» Descrição do exercício:
Na reflexão sobre Deuteronômio 26, transcreva sem nenhuma alteração tudo o que vai desde "Na Carta aos" até "que lhe correspondam.".

» Trecho para leitura:
Cesta de memórias fecundantes
Proclamar Libertação – Volume 40
Prédica: Deuteronômio 26.1-11
Leituras: Romanos10.8b-13 e Lucas 4.1-13
Autoria: Léo Zeno Konzen
Data Litúrgica: 1º Domingo na Quaresma
Data da Pregação: 14/02/2016
1. Introdução
No caminho para a Páscoa, a maior das celebrações cristãs, encontramo-nos, neste 1º Domingo na Quaresma, com textos bíblicos que lembram e fazem viver hoje a fé que nos une e que precisa ser constantemente reafirmada e renovada. A base da fé do povo bíblico encontra-se nos acontecimentos históricos da libertação da escravidão no Egito e da conquista da terra (Dt 26, texto de prédica). A tentação de esquecer a história e os compromissos éticos dela decorrentes precisava ser permanentemente enfrentada para não se cair numa religiosidade desencarnada e cômoda que caracterizava os cultos cananeus.
Na Carta aos Romanos, Paulo lembra que não são ritos mágicos que salvam, mas a fé sincera, enraizada no coração, proclamada pela palavra e traduzida em ações concretas que lhe correspondam.
No evangelho deste domingo, encontramos Jesus no deserto, sendo conduzido pelo Espírito e enfrentando as grandes tentações que lhe sugeriam seguir por caminhos espetaculares e imediatistas em vez de discernir e assumir o difícil processo de revelar mais profundamente o coração e as mãos do Deus libertador.
Nossa fé tem raízes históricas e precisa traduzir-se em compromissos históricos. É por isso que, neste domingo, olharemos com mais atenção para o “credo histórico” do povo de Israel. Dele queremos extrair inspirações e forças para seguir fielmente a Jesus no caminho que culminou em sua morte na cruz e na ressurreição.

Registros do conjunto de dados
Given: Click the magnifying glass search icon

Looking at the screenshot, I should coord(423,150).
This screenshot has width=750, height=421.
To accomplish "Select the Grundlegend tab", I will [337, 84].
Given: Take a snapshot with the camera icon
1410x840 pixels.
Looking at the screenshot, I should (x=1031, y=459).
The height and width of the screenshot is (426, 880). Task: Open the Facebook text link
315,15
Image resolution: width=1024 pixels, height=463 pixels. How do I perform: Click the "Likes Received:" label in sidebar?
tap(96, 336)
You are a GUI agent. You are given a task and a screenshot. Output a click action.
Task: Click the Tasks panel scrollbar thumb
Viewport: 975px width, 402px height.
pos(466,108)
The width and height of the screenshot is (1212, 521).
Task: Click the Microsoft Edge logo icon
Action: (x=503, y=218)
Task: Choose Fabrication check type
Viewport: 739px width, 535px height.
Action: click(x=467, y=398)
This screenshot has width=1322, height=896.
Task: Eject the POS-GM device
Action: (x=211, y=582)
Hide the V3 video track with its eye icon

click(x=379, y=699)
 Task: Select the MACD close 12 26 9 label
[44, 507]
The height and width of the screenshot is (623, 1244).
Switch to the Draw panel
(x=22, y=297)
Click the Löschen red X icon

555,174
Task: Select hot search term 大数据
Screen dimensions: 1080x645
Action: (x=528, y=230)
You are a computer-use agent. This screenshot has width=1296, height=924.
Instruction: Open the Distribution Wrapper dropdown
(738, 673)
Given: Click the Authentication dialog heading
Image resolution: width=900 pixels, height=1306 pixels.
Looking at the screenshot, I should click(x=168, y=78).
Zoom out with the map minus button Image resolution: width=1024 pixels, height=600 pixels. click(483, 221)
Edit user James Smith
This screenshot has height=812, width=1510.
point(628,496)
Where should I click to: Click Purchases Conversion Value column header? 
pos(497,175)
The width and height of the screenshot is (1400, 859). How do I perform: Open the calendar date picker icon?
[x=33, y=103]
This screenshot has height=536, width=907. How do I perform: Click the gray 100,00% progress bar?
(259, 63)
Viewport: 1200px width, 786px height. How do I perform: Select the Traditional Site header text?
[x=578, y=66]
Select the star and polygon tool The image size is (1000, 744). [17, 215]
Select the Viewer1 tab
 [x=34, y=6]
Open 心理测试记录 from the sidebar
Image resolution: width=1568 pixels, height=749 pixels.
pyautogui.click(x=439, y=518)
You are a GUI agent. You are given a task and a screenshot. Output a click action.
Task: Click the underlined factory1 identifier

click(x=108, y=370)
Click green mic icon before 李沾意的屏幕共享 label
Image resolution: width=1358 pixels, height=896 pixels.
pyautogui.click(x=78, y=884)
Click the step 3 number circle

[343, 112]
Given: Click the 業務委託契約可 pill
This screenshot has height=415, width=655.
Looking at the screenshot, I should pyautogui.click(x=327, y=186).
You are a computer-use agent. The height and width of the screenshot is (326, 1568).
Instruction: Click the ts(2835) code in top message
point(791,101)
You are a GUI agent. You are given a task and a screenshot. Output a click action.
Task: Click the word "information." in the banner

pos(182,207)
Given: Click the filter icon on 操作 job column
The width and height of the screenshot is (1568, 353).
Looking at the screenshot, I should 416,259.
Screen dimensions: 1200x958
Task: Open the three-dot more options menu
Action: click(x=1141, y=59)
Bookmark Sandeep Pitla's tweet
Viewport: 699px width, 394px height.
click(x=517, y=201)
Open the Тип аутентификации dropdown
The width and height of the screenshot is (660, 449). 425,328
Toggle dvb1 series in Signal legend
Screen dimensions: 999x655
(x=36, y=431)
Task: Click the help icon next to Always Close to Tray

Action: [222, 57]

» Resposta abaixo:
Na Carta aos Romanos, Paulo lembra que não são ritos mágicos que salvam, mas a fé sincera, enraizada no coração, proclamada pela palavra e traduzida em ações concretas que lhe correspondam.